Luke Pritchard credits his mentors at UBC for a well-rounded education and a global perspective on sustainability - photo by Darin Dueck
UBC Reports | Vol. 53 | No. 5 | May 3, 2007
US Grad Inspired by Global Mentors
By Brian Lin
An American student has learned the most important lesson of his Canadian university career from a Costa Rican farmer.
Mentors around the world have contributed to his education, says Luke Pritchard, who’s receiving a Bachelor of Science degree from the Faculty of Land and Food Systems’ Global Resource Systems program, where students study science in the context of a region of the world.
During an exchange semester at Escuela Agricultura en la Region Tropico Humido (EARTH) University in Costa Rica last year, Pritchard met a farmer who had spent his life savings on a five-acre piece of land 10 years earlier.
“He then found out that the land’s run-off of pesticides and fertilizers was polluting watersheds downstream,” says the 21-year-old Denver, Colorado, transplant.
“He contacted EARTH University, which helped him regenerate native old growth forest on the property and establish an eco-tourism business. But in the meantime, he lost his only source of income and had to raise his son by doing odd jobs and turning his home phone into a pay phone for the community for the past decade.”
The experience was “super inspiring,” says Pritchard, who spent two months building a bunkhouse and a kitchen and put up signage for hiking trails on the property.
“He had so little to begin with and yet was willing to give up what he had for altruistic reasons -- to help people downstream and ensure the integrity of the watershed and ecosystem.”

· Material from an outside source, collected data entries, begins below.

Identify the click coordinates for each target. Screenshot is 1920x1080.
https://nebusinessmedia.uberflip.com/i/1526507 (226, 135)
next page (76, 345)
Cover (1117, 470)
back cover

Add to that a six-week stint in Thailand and China doing biodiversity fieldwork with a University of California, Santa Barbara study, a trek in Tibet, and presenting a paper at the International Student Summit on Agriculture in Japan, and Pritchard can truly say he accomplished what he came to UBC to do.
“I wanted to study environmental issues on a global scale, and I learned that everything is interconnected,” says Pritchard. “What you do here can affect people halfway around the world.
“What I’ve noticed from the communities I’ve visited is that they’re actually more ecologically minded than we are -- it’s deeply embedded in their culture -- they just don’t have the resources to implement programs where they can both protect the environment and make a living,” says Pritchard. “If you can offer them sustainable solutions, everybody wins.”
This summer, Pritchard and seven other UBC Global Outreach Students’ Association volunteers are heading to Ecuador to help local communities in water treatment, health education and sustainable agriculture.
Personally, the globetrotting has made him give up bananas (“I’ve seen the terrible working conditions in Central American banana plantations”), buy apples locally (“I’m trying to live with a smaller ecological footprint”), and rethink the connection between money and happiness.
“You hear so much about people living under the poverty level, but when I met these people who are supposedly so poor, they were actually some of the happiest people I’ve ever met in terms of spirit and culture. You can’t take everything at face value.”